### Aim of the task
Copy out, word for word, the entries from the line containing "Open 채닝 테이텀's" through the line containing "click(423, 224)", including both of those lines.

### Material shown
________________________

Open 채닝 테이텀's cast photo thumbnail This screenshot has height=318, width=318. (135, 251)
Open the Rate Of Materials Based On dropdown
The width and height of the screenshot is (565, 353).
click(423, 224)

________________________

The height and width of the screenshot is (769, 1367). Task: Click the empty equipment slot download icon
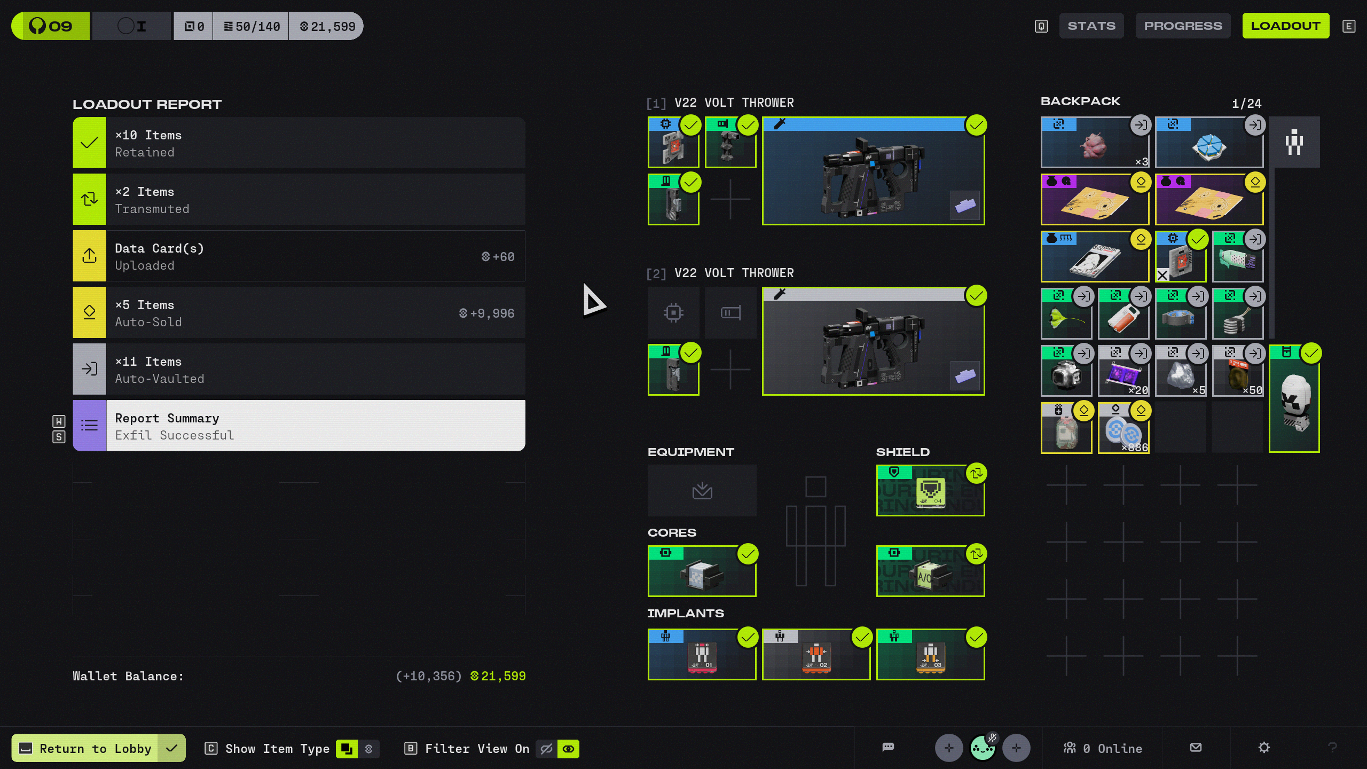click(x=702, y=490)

________________________

### The result
Open 채닝 테이텀's cast photo thumbnail This screenshot has height=318, width=318. (135, 251)
Open the Rate Of Materials Based On dropdown
The width and height of the screenshot is (565, 353).
click(423, 224)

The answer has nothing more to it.